Republican presidential candidate Mitt Romney speaks in Oklahoma City… (Sue Ogrocki / Associated…)
The Washington Post's piece Thursday about the rough pranks former Massachusetts Gov. Mitt Romney allegedly pulled in prep school added little, if anything, of substance to the presidential race. It was cast as a sort of reality check on the Romney campaign, which has been trying to humanize the candidate by talking about his puckish streak. But it only makes me wonder whether similar scrutiny was applied to President Obama's teenage years, and why anyone would think that portion of the candidates' lengthy biographies would be relevant to the choice confronting voters in November.
Nevertheless, Romney's response was lame, sounding more like boilerplate scripted by the campaign team than a heartfelt expression. Note to anyone in a similar situation: sincere regret is not expressed in the subjunctive.
During an interview with Fox News Radio, Romney offered three variations of the same response:
"Back in high school, you know, I did some dumb things. And if anyone was hurt by that or offended, why, obviously I apologize.... As to the pranks that were played back then, I don't remember them all, but again, you know, high school days, if I did stupid things, again, I've got to say sorry for it.... If there's anything I said that was offensive to someone, I certainly am sorry about that. Very deeply sorry about that. But no harm intended."

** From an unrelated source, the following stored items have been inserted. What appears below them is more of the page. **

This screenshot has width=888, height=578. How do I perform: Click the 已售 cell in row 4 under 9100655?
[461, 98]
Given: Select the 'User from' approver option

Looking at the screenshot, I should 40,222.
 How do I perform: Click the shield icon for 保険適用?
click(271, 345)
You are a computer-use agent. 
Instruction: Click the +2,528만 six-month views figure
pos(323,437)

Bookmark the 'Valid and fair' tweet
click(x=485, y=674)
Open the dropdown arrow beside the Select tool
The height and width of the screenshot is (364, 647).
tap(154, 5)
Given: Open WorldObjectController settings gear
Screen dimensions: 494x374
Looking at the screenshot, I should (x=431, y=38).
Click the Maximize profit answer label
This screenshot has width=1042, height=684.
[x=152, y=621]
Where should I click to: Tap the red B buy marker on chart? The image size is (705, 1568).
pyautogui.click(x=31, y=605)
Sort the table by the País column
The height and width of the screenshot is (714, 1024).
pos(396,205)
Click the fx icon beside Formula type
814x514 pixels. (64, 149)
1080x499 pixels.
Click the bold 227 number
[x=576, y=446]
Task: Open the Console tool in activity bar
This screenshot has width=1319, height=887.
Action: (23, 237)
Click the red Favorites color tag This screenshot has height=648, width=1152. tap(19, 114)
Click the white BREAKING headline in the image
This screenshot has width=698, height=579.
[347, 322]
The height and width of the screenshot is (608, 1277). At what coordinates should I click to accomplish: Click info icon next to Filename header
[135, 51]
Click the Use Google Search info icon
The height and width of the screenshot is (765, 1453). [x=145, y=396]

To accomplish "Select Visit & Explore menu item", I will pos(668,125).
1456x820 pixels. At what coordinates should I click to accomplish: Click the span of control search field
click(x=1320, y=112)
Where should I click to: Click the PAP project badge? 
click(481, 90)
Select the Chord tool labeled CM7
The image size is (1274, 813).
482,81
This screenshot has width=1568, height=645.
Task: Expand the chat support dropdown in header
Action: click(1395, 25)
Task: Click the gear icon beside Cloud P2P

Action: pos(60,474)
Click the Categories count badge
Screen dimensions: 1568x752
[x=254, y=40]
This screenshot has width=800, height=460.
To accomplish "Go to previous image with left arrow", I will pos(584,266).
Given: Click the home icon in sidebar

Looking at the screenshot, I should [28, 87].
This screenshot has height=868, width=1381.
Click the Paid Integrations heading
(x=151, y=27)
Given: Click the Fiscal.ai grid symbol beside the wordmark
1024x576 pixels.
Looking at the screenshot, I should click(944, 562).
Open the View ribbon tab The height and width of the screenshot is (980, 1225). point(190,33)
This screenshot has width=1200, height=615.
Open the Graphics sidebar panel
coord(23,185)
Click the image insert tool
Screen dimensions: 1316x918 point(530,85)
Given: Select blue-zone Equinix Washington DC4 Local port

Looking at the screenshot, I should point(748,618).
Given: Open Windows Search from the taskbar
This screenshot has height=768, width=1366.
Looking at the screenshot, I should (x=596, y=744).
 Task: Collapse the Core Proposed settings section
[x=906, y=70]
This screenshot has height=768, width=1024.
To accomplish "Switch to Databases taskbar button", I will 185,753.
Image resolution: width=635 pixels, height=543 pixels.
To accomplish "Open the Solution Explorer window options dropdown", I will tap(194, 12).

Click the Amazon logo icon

I don't remember much about what I did when I was that age either, and I'm a mere 35 years past my high school graduation. So it's not a stretch to think that Romney has no memory of the alleged bullying.
The problem is, the Post found five witnesses to one particularly ugly incident in which Romney purportedly led a group of boys in holding down a younger, effeminate student and hacking off some of his bleached-blond hair. It was the roughest of several edgy pranks that the Post documented, and the participants that the Post interviewed said they were still troubled by it.
Every candidate faces this kind of problem at some point: either the media or opposing candidates (who, let's face it, are skilled at using the media to deliver their attacks) will come up with one or more foul-smelling chestnuts from the candidate's past. And typically, the candidate will do what Romney did: issue a non-apology apology that says, "My intentions were good, but if anyone took offense, then I'm sorry."
In other words, there's no admission of wrongdoing, nor any acknowledgment that the behavior is inherently objectionable. It's a subtle way of suggesting that the people who took offense are the ones who have the problem.
And yet, what's a candidate to do if he or she honestly doesn't remember the incident(s) in question? How can you apologize for something you don't think you did?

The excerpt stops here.